It wasn't just offense where the Warriors proved their mettle last night. The mangled and maligned UH defense gave up some big plays, but made the ones it had to -- like a goal-line stand with 9:40 left and a 49-33 lead, when NU power back Noah Herron (27 carries for 90 yards) was stopped from the end zone on fourth and a long 2 by Watson Ho'ohuli.

And then there was safety Leonard Peters' controversial interception with 1:06 left, after the Wildcats had driven to the UH 20, threatening to tie the game -- and create a situation favorable to Northwestern, since it went 3-1 in overtime games this year.

Ho'ohuli and Peters each had 11 tackles to lead the Warriors.

"Their size is what fired us up," UH defensive tackle Lui Fuga said. "Everyone said they were too big, too strong, that they'd run us over, so we wanted to show we could play with the big boys."
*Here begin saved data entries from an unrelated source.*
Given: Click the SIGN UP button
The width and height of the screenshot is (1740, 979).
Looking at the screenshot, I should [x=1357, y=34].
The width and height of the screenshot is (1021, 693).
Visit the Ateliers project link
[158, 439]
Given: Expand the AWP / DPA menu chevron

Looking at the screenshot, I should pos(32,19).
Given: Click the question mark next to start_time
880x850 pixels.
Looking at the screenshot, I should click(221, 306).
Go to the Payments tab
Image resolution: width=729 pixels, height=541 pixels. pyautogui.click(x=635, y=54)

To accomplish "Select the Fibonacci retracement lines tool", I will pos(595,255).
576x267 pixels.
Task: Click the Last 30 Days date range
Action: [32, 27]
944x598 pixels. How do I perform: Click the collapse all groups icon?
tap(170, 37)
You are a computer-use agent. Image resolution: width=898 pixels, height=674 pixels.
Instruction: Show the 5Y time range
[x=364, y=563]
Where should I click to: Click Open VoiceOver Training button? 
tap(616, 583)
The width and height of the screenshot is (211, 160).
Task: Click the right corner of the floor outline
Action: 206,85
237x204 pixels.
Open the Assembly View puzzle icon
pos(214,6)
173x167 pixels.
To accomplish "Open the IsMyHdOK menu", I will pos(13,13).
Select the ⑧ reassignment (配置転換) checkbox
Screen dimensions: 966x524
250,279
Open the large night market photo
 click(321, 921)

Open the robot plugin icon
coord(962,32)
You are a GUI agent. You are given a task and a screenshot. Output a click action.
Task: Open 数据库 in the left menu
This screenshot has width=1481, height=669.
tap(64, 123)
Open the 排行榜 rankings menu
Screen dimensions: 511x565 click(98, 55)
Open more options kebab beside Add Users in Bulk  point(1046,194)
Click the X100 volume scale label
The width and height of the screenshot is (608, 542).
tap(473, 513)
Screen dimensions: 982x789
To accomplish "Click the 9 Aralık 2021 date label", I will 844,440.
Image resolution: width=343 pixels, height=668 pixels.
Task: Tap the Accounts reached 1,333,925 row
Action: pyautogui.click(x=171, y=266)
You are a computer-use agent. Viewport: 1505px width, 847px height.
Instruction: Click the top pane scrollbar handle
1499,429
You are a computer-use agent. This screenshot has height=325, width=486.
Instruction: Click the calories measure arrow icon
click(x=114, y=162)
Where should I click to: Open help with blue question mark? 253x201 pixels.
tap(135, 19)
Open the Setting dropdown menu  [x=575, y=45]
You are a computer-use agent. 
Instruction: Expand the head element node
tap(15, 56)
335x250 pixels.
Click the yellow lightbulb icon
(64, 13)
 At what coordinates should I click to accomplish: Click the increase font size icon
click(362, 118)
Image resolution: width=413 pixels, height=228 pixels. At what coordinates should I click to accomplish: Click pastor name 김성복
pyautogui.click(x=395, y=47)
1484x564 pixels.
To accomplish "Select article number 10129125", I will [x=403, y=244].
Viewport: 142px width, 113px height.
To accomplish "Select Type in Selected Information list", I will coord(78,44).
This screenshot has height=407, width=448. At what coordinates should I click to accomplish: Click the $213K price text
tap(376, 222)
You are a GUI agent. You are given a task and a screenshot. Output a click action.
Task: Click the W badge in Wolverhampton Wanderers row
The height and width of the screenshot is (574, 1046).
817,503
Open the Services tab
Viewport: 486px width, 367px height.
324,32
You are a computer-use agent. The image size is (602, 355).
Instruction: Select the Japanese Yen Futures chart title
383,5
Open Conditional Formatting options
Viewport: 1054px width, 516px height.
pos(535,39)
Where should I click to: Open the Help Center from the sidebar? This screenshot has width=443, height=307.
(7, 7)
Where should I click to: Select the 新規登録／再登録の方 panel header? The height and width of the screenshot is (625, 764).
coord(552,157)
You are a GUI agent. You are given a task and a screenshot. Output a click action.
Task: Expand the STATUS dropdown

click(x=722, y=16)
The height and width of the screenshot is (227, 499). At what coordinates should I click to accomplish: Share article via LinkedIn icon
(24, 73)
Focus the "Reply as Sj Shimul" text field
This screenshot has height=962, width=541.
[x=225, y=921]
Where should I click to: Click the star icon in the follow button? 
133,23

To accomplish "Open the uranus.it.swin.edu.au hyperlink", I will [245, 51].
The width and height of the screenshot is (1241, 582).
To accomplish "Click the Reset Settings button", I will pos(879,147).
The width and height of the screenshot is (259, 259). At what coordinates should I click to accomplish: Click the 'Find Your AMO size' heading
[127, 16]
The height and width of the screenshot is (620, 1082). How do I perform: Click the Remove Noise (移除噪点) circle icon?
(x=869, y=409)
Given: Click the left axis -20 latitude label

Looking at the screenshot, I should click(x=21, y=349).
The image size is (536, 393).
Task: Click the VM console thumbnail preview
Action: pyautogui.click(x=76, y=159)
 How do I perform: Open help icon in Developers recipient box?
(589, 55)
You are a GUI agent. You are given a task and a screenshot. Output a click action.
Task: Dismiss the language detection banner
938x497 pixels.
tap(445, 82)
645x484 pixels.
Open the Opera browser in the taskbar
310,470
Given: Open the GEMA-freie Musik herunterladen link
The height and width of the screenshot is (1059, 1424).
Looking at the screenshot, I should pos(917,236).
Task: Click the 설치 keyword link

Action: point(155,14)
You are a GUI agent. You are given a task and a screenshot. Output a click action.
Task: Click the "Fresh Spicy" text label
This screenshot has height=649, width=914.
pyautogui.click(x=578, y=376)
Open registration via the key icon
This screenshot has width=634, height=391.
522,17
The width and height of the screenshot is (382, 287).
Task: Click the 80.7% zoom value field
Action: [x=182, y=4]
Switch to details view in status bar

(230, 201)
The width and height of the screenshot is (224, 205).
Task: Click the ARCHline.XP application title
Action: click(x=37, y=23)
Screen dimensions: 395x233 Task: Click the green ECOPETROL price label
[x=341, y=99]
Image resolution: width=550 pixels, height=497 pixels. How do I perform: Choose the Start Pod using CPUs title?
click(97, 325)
The defense made the Warriors' special-teams breakdown less worrisome; T.J. Jones blocked a Kurt Milne punt at 6:55 and ran the ball in for an 18-yard score, and NU converted a 2-point conversion, making it 49-41 with 6:55 left.

Hawaii led 28-20 after a first half that Northwestern dominated until a late hit on UH quarterback Chang helped change the momentum.

The Warriors kept the pressure on after the break.

Watson Ho'ohuli and Lincoln Manutai stopped Herron on third-and-1 at the Northwestern 38, and Owens took the ensuing punt back for a 76-yard touchdown, his fourth TD of the game. Last night, it was rated the top play of the day on ESPN's "SportsCenter."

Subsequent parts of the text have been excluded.